Nanocages That Split Water Seventeen Times Faster Might Be Hydrogen’s Big Bang
Nickel-platinum nanocages can split water to produce hydrogen 17 times as fast as existing platinum electrodes, Dutch scientists have reported. The announcement makes visions of a “hydrogen economy” – storing renewable energy for use when and where it is needed – far more credible, replacing incremental progress with a single leap.
Hydrogen has long been touted as the fuel, or more accurately the storage system, of the future. It can be stored or transported for long distances much more cheaply than electricity, and when burned it produces nothing but water. Many visions of a cleaner world involve hydrogen being produced using sunlight in deserts or from offshore windpower and shipped to where it is needed.
So far, however, the reality has not matched the hype. Indeed, the world already uses a lot of hydrogen for purposes such as welding and ballooning, and most of this is still produced using coal or natural gas – a polluting but cheaper option. To reach the vision, splitting water into hydrogen and oxygen needs to become cheaper and more efficient, and Professor Emiel Hensen of Eindhoven University of Technology thinks the answer lies in strings of tiny hollow cages.
You can apply all the electricity you want to water, but without a catalyst, the process occurs very slowly. Unfortunately, the most effective catalyst is notoriously expensive platinum. However, Hensen noted that “you want to make as much metal surface available as possible.” If the catalyst had a greater surface area to volume, it could touch more water molecules at once, thus speeding up the process.
Co-authors of Hensen’s paper in Science developed hollow nanocages made from alloys of platinum and nickel, which Hensen noted “can be accessed from the outside as well as the inside,” creating an enormous surface area. In the formation of the cages, the alloy develops surface structures that make it more potent still.

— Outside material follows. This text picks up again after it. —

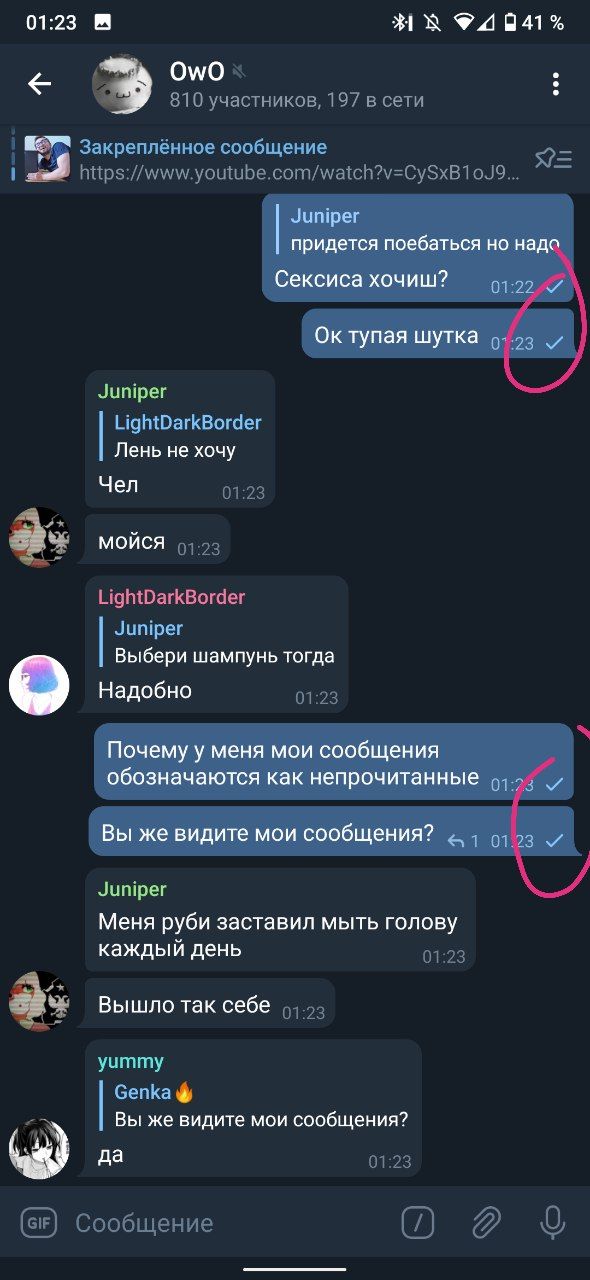Open the three-dot chat options menu
The height and width of the screenshot is (1280, 590).
[556, 84]

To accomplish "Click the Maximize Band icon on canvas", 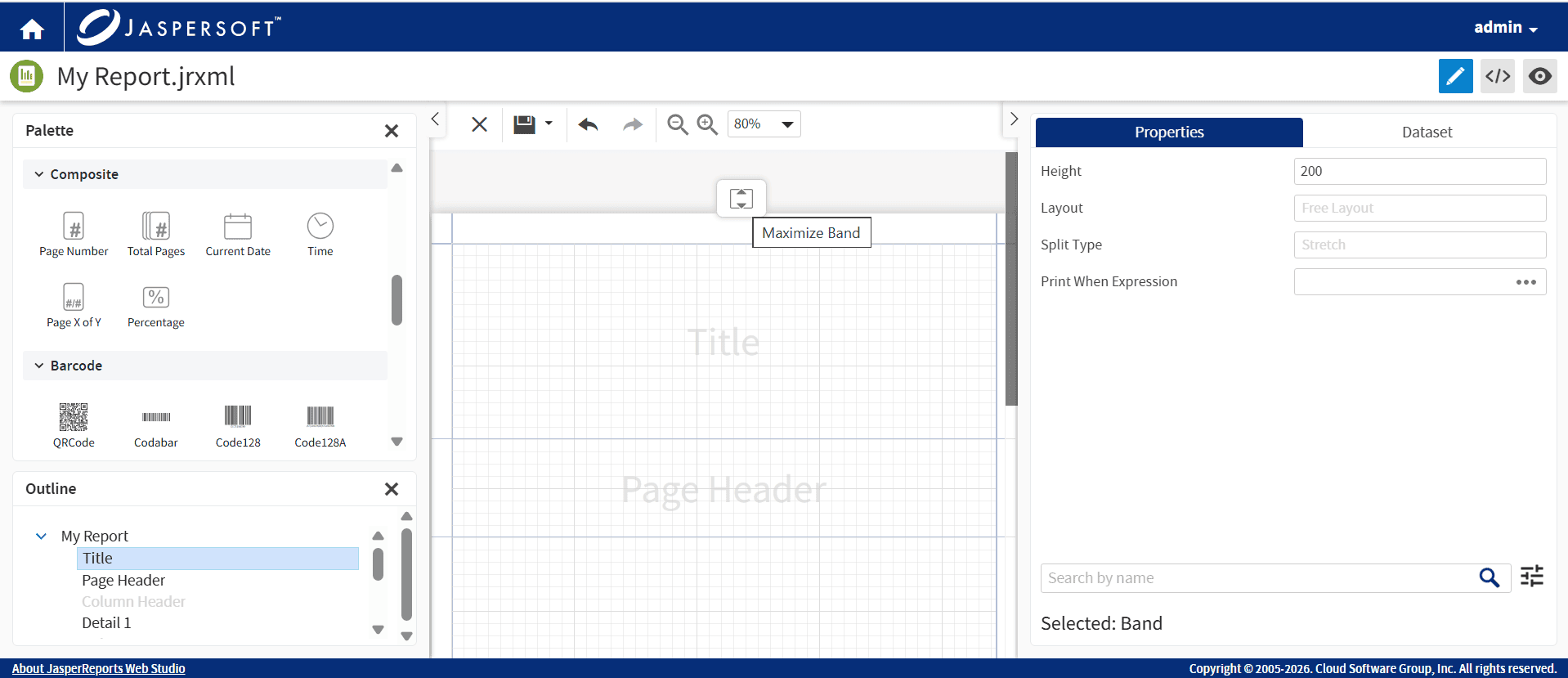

The result is a shape that produces hydrogen 17 times as fast as existing platinum versions, so only 6 percent as much catalyst is needed to produce the same amount of hydrogen. Any extra costs from the manufacturing of the cages should be more than balanced by replacing some of the platinum with much cheaper nickel.
It’s only a few months since another way of improving hydrogen production using nickel was announced, with magnetic fields being shown to double the rate of production for some cheaper nickel catalysts. It’s not clear if the two ideas can be combined.
Many catalysts break down over time, but Hensen claims his has shown minimal decline over extensive testing, even compared to platinum. He also demonstrated the viability in a fuel cell that allows a circular process, using electricity to produce hydrogen, which is then converted back to water while releasing energy.